Local enterprise partnership: A body, designated by the Secretary of State for Communities and Local Government, established for the purpose of creating or improving the conditions for economic growth in an area.
Local nature partnership: A body, designated by the Secretary of State for Environment, Food and Rural Affairs, established for the purpose of protecting and improving the natural environment in an area and the benefits derived from it.
Local planning authority: The public authority whose duty it is to carry out specific planning functions for a particular area. All references to local planning authority apply to the district council, London borough council, county council, Broads Authority, National Park Authority and the Greater London Authority, to the extent appropriate to their responsibilities.
Local plan: The plan for the future development of the local area, drawn up by the local planning authority in consultation with the community. In law this is described as the development plan documents adopted under the Planning and Compulsory Purchase Act 2004. Current core strategies or other planning policies, which under the regulations would be considered to be development plan documents, form part of the Local Plan. The term includes old policies which have been saved under the 2004 Act.
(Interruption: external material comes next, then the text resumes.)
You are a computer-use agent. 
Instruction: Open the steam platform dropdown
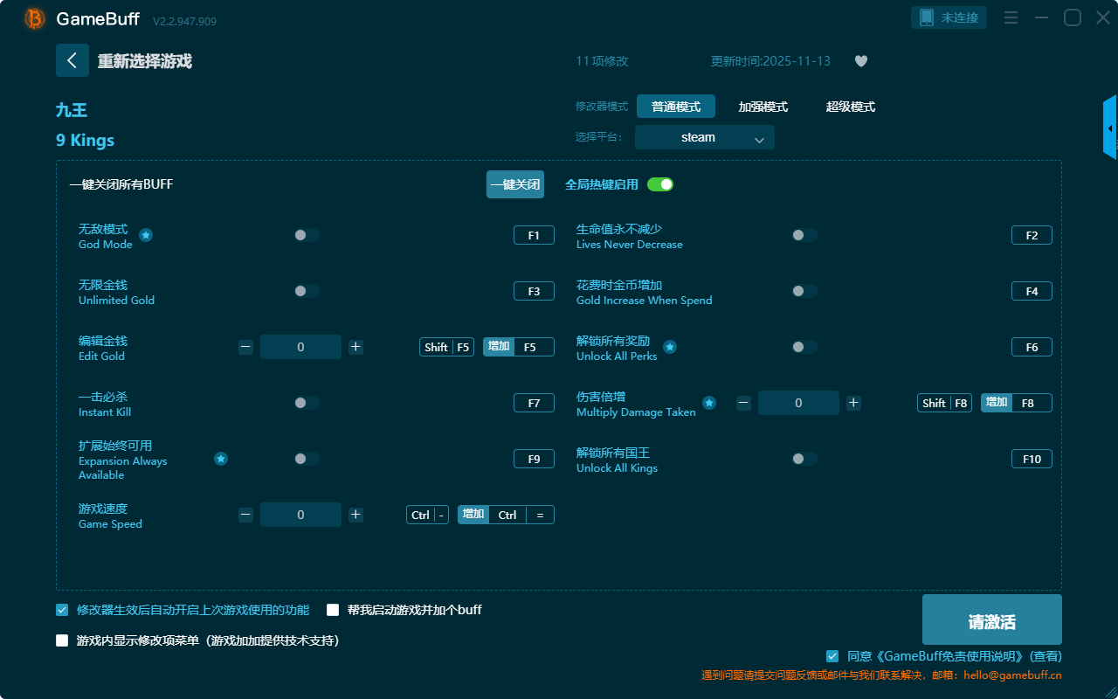[x=704, y=137]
Main town centre uses: Retail development (including warehouse clubs and factory outlet centres); leisure, entertainment facilities the more intensive sport and recreation uses (including cinemas, restaurants, drive-through restaurants, bars and pubs, night-clubs, casinos, health and fitness centres, indoor bowling centres, and bingo halls); offices; and arts, culture and tourism development (including theatres, museums, galleries and concert halls, hotels and conference facilities).
Major Hazards: Major hazard installations and pipelines, licensed explosive sites and nuclear installations, around which health and safety executive (and office for nuclear regulation) consultation distances to mitigate the consequences to public safety of major accidents may apply.
Minerals of local and national importance: Minerals which are necessary to meet society’s needs, including aggregates, brick clay (especially Etruria Marl and fireclay), silica sand (including high grade silica sands), cement raw materials, gypsum, salt, fluorspar, shallow and deep-mined coal, oil and gas (including hydrocarbons), tungsten, kaolin, ball clay, potash and local minerals of importance to heritage assets and local distinctiveness.
Mineral Safeguarding Area: An area designated by minerals planning authorities which covers known deposits of minerals which are desired to be kept safeguarded from unnecessary sterilisation by non-mineral development.
National trails: Long distance routes for walking, cycling and horse riding.
Nature improvement areas: Inter-connected networks of wildlife habitats intended to re-establish thriving wildlife populations and help species respond to the challenges of climate change.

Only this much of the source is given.